Mais comment la lecture d’un texte narratif peut-elle réaliser cette résistance à l’élimination de l’humain, et donc du chrétien? En citant une réflexion de C.S. Lewis, le Pape observe que «la lecture d’un texte littéraire nous met en position de “voir à travers les yeux des autres” en acquérant une largeur de pers-pective qui élargit notre humanité. Elle active en nous le pouvoir empathique de l’imagination qui est un véhicule fondamental pour la capacité d’identification au point de vue, à la condition, aux sentiments des autres, sans laquelle il n’y a pas de solidarité, de partage, de compassion, de miséricorde. En lisant, nous découvrons que ce que nous ressentons n’est pas seulement nôtre mais universel, de sorte que même la personne la plus abandonnée ne se sent pas seule».

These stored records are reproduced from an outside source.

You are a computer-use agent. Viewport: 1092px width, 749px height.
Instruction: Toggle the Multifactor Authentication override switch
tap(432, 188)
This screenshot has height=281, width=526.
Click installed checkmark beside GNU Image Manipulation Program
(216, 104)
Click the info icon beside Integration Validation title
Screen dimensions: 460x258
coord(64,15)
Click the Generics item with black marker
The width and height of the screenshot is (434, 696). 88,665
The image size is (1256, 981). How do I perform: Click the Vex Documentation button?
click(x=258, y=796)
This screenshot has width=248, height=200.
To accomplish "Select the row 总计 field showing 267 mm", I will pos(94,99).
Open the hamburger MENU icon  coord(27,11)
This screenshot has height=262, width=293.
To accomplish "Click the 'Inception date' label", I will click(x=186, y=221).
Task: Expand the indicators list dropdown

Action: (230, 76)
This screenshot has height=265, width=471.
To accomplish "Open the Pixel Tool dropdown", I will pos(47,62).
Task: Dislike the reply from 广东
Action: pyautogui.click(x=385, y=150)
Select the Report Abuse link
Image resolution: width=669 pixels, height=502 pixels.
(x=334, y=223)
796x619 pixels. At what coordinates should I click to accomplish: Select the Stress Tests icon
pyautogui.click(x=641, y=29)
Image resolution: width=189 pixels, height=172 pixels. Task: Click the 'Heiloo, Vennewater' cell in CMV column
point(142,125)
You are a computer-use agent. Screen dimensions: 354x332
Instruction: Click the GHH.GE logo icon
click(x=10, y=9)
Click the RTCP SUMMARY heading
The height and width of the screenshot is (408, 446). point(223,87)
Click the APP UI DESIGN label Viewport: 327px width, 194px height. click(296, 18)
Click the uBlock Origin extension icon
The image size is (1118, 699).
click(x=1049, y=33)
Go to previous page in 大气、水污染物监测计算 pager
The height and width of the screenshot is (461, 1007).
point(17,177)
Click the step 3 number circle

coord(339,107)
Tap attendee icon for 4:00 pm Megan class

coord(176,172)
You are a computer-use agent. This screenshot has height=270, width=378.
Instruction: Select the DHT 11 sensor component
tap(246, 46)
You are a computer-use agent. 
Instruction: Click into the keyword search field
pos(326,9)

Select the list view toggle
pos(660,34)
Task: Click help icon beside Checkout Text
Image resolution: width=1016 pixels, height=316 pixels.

Exercice de sensibilité, de miséricorde, de discernement qui ne conduit pas à des jugements sommaires et «stylisés», la lecture affine et humanise avant tout le regard sur la réalité, du monde et des hommes, en brisant «les idoles des langages autoréférentiels faussement autosuffisants, statiquement conventionnels, qui risquent parfois de polluer même notre discours ecclésial en emprisonnant la liberté de la Parole». Encore une fois, c’est une question de regard, d’éducation du regard qui est le grand bénéfice de la littérature; le Pape conclut: «Le regard de la littérature forme le lecteur au décentrement, au sens de la limite, au renoncement à la domination cognitive et critique sur l’expérience, lui apprenant une pauvreté qui est source d’une extraordinaire richesse. En reconnaissant l’inutilité et peut-être même l’impossibilité de réduire le mystère du monde et de l’être humain à une polarité antinomique vrai/faux, ou juste/injuste, le lecteur accepte le devoir de juger non pas comme un instrument de domination mais comme un élan vers une écoute incessante et comme une disponibilité à s’impliquer dans cette extraordinaire richesse de l’histoire due à la présence de l’Esprit qui se donne aussi comme Grâce: c’est-à-dire comme un événement imprévisible et incompréhensible qui ne dépend pas de l’action humaine, mais qui redéfinit l’humain comme espérance de salut».